Copy out every line of the data below, unchanged and in the same order.

[Interface element data]
※ ※ ※
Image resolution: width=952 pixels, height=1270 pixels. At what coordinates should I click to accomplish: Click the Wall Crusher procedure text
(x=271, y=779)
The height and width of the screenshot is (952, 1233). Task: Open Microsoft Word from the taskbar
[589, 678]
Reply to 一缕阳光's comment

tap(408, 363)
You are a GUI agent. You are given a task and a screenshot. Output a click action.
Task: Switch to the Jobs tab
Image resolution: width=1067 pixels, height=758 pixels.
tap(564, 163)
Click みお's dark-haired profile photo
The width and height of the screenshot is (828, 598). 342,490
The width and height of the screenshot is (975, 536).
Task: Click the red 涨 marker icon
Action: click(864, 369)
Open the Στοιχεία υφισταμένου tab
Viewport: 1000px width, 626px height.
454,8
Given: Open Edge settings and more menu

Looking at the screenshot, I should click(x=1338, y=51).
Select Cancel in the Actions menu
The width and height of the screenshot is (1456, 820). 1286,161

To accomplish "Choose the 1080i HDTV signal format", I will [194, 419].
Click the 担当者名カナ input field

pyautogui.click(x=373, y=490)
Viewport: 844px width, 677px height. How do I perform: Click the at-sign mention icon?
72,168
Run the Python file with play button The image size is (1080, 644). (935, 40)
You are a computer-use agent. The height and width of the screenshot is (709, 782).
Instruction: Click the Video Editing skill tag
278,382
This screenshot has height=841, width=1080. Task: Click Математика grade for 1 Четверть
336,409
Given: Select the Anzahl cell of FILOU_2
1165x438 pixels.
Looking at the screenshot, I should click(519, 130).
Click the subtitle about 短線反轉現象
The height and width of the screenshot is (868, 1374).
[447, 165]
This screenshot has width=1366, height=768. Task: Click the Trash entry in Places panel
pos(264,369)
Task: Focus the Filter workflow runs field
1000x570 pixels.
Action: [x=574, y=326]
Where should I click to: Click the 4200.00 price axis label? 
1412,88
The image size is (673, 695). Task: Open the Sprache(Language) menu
※ ※ ※
Complete answer >>
Image resolution: width=952 pixels, height=1270 pixels. At what coordinates should I click to accomplish: Click the Wall Crusher procedure text
(x=271, y=779)
The height and width of the screenshot is (952, 1233). Task: Open Microsoft Word from the taskbar
[589, 678]
Reply to 一缕阳光's comment

tap(408, 363)
You are a GUI agent. You are given a task and a screenshot. Output a click action.
Task: Switch to the Jobs tab
Image resolution: width=1067 pixels, height=758 pixels.
tap(564, 163)
Click みお's dark-haired profile photo
The width and height of the screenshot is (828, 598). 342,490
The width and height of the screenshot is (975, 536).
Task: Click the red 涨 marker icon
Action: click(864, 369)
Open the Στοιχεία υφισταμένου tab
Viewport: 1000px width, 626px height.
454,8
Given: Open Edge settings and more menu

Looking at the screenshot, I should click(x=1338, y=51).
Select Cancel in the Actions menu
The width and height of the screenshot is (1456, 820). 1286,161

To accomplish "Choose the 1080i HDTV signal format", I will [194, 419].
Click the 担当者名カナ input field

pyautogui.click(x=373, y=490)
Viewport: 844px width, 677px height. How do I perform: Click the at-sign mention icon?
72,168
Run the Python file with play button The image size is (1080, 644). (935, 40)
You are a computer-use agent. The height and width of the screenshot is (709, 782).
Instruction: Click the Video Editing skill tag
278,382
This screenshot has height=841, width=1080. Task: Click Математика grade for 1 Четверть
336,409
Given: Select the Anzahl cell of FILOU_2
1165x438 pixels.
Looking at the screenshot, I should click(519, 130).
Click the subtitle about 短線反轉現象
The height and width of the screenshot is (868, 1374).
[447, 165]
This screenshot has width=1366, height=768. Task: Click the Trash entry in Places panel
pos(264,369)
Task: Focus the Filter workflow runs field
1000x570 pixels.
Action: [x=574, y=326]
Where should I click to: Click the 4200.00 price axis label? 
1412,88
The image size is (673, 695). Task: Open the Sprache(Language) menu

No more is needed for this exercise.